TurboEdit: Text-Based Image Editing Using Few-Step Diffusion Models

Anonymous Authors

TL;DR: We enable text-based image editing using 3-4 step diffusion models.



Teaser.

Abstract

Diffusion models have opened the path to a wide range of text-based image editing frameworks. However, these typically build on the multi-step nature of the diffusion backwards process, and adapting them to distilled, fast- sampling methods has proven surprisingly challenging. Here, we focus on a popular line of text-based editing frameworks - the “edit-friendly” DDPM-noise inversion approach. We analyze its application to fast sampling methods and categorize its failures into two classes: the appearance of visual artifacts, and insufficient editing strength. We trace the artifacts to mismatched noise statistics between inverted noises and the expected noise schedule, and suggest a shifted noise schedule which corrects for this offset. To increase editing strength, we propose a pseudo-guidance approach that efficiently increases the magnitude of edits without introducing new artifacts. All in all, our method enables text-based image editing with as few as three diffusion steps, while providing novel insights into the mechanisms behind popular text-based editing approaches.

What is this about?

We apply text-based editing methods like Edit-Friendly DDPM inversion to SDXL-Turbo and discover two shortcomings: (1) the appearance of visual artifacts, and (2) insufficient editing strength.
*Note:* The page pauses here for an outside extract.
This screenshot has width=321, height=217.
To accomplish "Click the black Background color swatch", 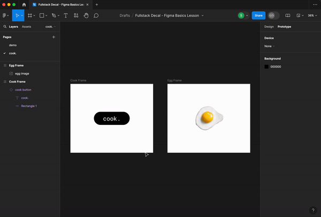I will pyautogui.click(x=266, y=66).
We trace the artifacts to misaligned noise statistics, and propose a time-shifting method to correct them. To improve editing strength, we analyze the Edit-Friendly equations and show that they can be broken into two components - one responsible for shifting the image between prompts, and one for shifting it between diffusion trajectories. We rescale the cross-prompt term and demonstrate that it increases editability without introducing novel artifacts. For additional details please see the paper.

Fixing Visual Artifacts

Following Edit-Friendly, we observe that the noise statistics of the inverted noise-maps deviate significantly from the expected values at each step. In many-step diffusion models, these statistics tend to converge towards the end of the diffusion proccess, and the model can deal with any artifacts introduced along the way. With SDXL-Turbo, these steps are entirely skipped, and artifacts remain.

We observe that the misaligned statistics are roughly time-shifted, with noise statistics matching the expected values at roughly 200 steps earlier. Hence, we simply provide both the scheduler and the model with a timestep parameter which is also shifted by 200 steps, eliminating the domain gap.
Edit-Friendly inversion with SDXL-Turbo leads to noise statistics (red) which are misaligned with the expected values (green). We propose a simple time-shift approach to re-align them (blue, purple), greatly reducing artifacts.

Pseudo-guidance

We analyze the Edit-Friendly equations and demonstrate that they can be decomposted into two terms - one which controls the strength of the prompt, and another which shifts the original images to a new trajectory. We propose to apply a CFG-style rescaling only to the prompt term, and demonstrate that it can indeed improve editing strength without introducing new artifacts. Please see the paper for more details.
Editing results when scaling the cross-prompt ($w_p$, columns) and the cross-trajectory ($w_t$, rows) terms. Scaling only the cross-prompt term leads to improved editing results, without artifacts.

Edit Friendly and Delta Denoising Score equivalence

Our investigation into the Edit-Friendly DDPM proccess reveals that it shares similar form to the corrections employed by Delta Denoising Score. Surprisingly, we prove that under an appropriate choice of learning rates and time-step sampling, the two methods are functionally equivalent and create the exact same results. This finding can also be extended to the recent Posterior Distillation Sampling (PDS) method, if applied to image editing.


Results

Text-based editing results generated using our method with SDXL-Turbo and 4 steps.

Comparisons to Prior Work (Multi-step)

We compare our 4-step results to the existing state-of-the-art editing approaches in the many-step regieme. Our method can achieve better or comparable quality to the state-of-the-art, but it does so x6 faster than the fastest baseline, and up to x630 when compared to the top scoring method.

Comparisons to Prior Work (Few-step)

We further compare our method to few-step alternatives. We can better maintain the original image content while matching the semantic intent of the edit. Our method also avoids the visual artifacts that appear in the baseline Edit-Friendly approach.

More results

Additional text-based editing results generated using our method with SDXL-Turbo and 4 steps.